NATIONAL BAMBOO MISSION
GS Paper: 2- Government Policies and Interventions
Prelims exam: National Bamboo Mission
Mains exam: Importance of Bamboo Sector
Why in News?
The National Bamboo Mission has recently been reorganised, and the Ministry of Agriculture has formed an Advisory Group to streamline the development of the bamboo sector (NBM).
What is National Bamboo Mission?
The redesigned National Bamboo Mission (NBM) was established as a Centrally Sponsored Scheme in 2018-19. (CSS).
NBM primarily focuses on the development of the entire value chain of the bamboo sector in a cluster approach mode, beginning with planting material, plantation, and the establishment of facilities for collection, aggregation, processing, marketing, micro, small, and medium enterprises, skilled labour, and brand building initiatives.
- Connecting farmers to markets in order to provide agricultural producers with a quick market for the bamboo they cultivate and to boost the availability of adequate raw materials to domestic industry.
- To increase the area under bamboo cultivation on non-forest government and private properties in order to complement agricultural income and contribute to climate change resistance.
- It also works with corporations and premier universities to develop the abilities of traditional bamboo craftsmen to meet the demands of modern markets.
- The Ministry of Agriculture & Farmers Welfare is the Nodal Ministry.
Significance of Bamboo:
- The bamboo sector is undergoing a transition as new options for resource exploitation open up.
- Bamboo is a multipurpose plant that may provide people with ecological, economic, and livelihood security.
- Recently, the Prime Minister dedicated the new terminal of Bengaluru (Kempagowda) Airport, demonstrating the adaptability of bamboo as an architectural and structural material and defining the future of this natural resource as the ‘green steel.’
- Plastic may be replaced with environmentally friendly mouldable granules made from bamboo.
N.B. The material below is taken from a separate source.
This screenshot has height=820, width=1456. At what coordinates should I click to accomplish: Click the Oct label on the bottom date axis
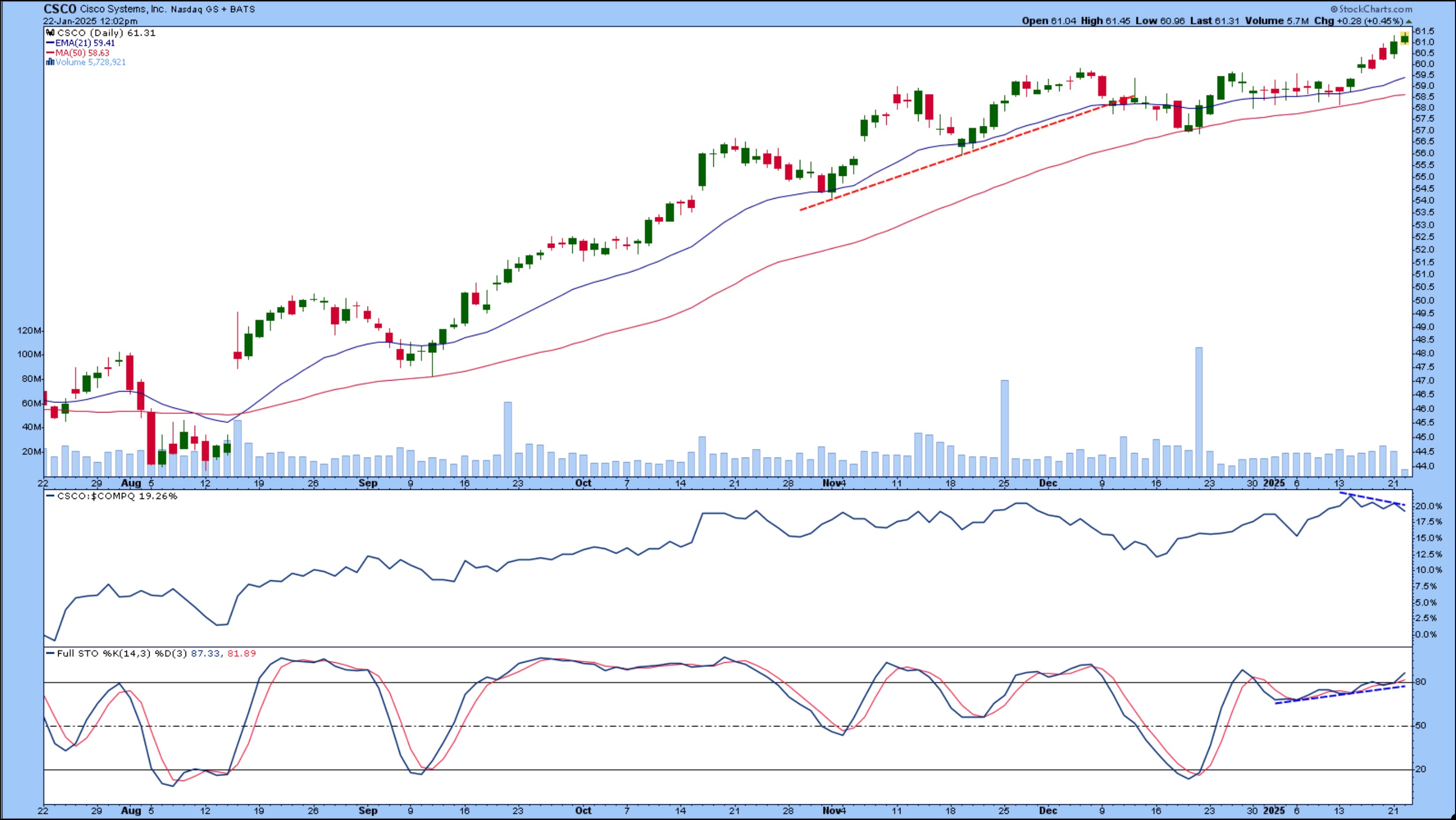(583, 810)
Because of its rapid growth and availability, bamboo is a dependable source of ethanol for bio-energy generation.
- Bamboo-based lifestyle items, cutlery, home décor, handicrafts, and cosmetics are also on the rise.
Status of Bamboo Production in India: India has the most bamboo land (13.96 million hectares) and is the second wealthiest country in terms of bamboo variety, behind China, with 136 species (125 indigenous and 11 exotic).
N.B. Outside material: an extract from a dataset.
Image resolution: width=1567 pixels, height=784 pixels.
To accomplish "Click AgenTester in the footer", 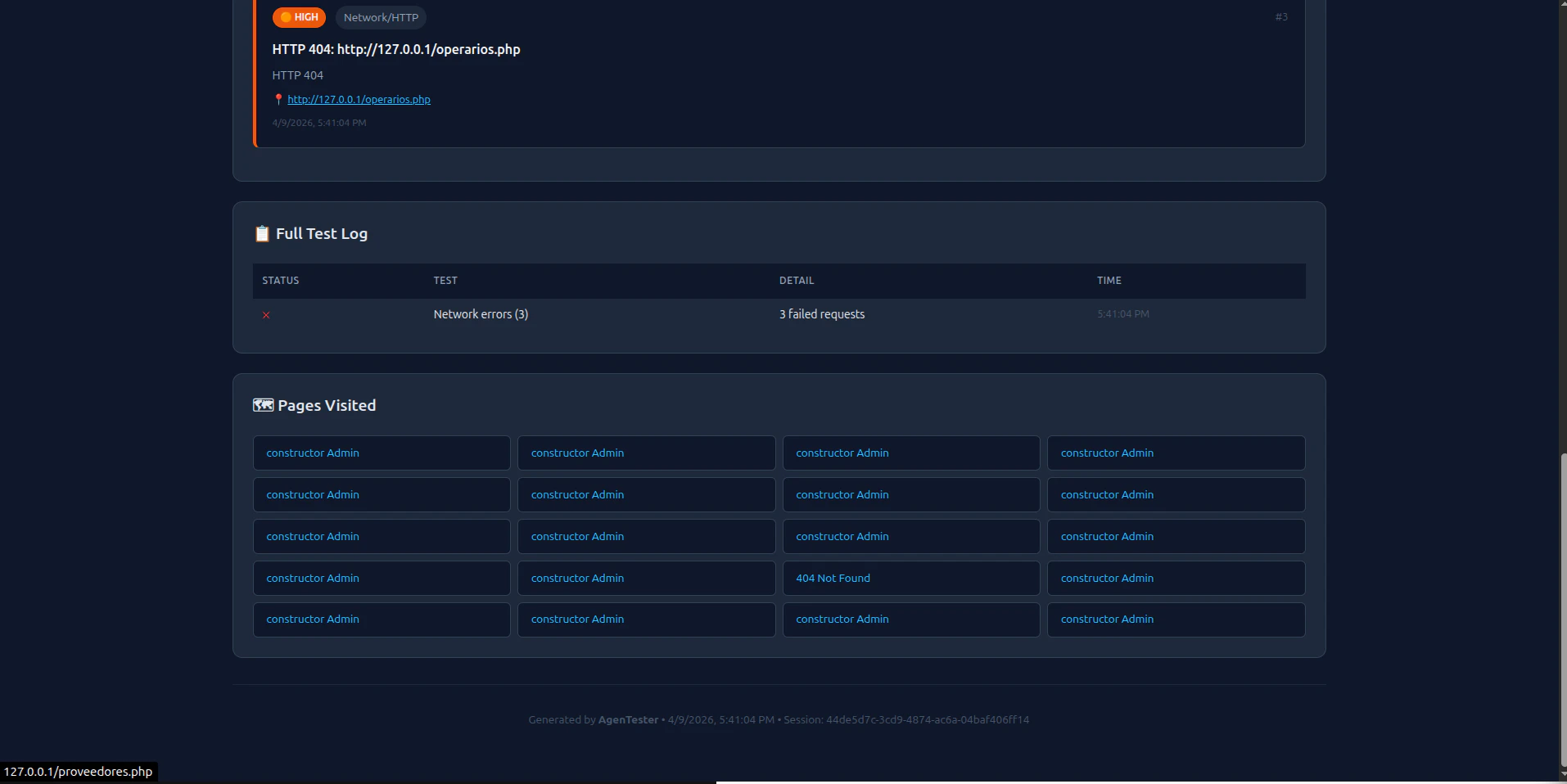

- States must carry out the objectives of the National Bamboo Mission in order to contribute to the Aatmanirbhar Bharat Abhiyan through a “Aatmanirbhar Krishi” programme (self-reliant farming).
- With an abundance of bamboo and a fast rising sector, India should attempt to establish itself in global markets for both engineered and handcrafted items by increasing exports.
|Initiatives to promote Bamboo:
Bamboo Clusters: Gujarat, Madhya Pradesh, Maharashtra, Odisha, Assam, Nagaland, Tripura, Uttarakhand, and Karnataka are among the nine states where the Union Minister for Agriculture and Farmers’ Welfare has virtually inaugurated 22 bamboo clusters.
MSP Increase: The Central Government has increased the Minimum Support Price (MSP) for Minor Forest Produce (MFP).
MFP encompasses all non-timber forest produce of plant origin, such as bamboo, canes, fodder, leaves, waxes, resins, and a variety of foods such as nuts, wild fruits, lac, tusser, and so on.
Bamboo Removed from ‘Tree’ Category: In 2017, the Indian Forest Act 1927 was revised to remove bamboo from the category of trees.
As a consequence, anybody can cultivate and sell bamboo and its products without the requirement for a felling and transport permit.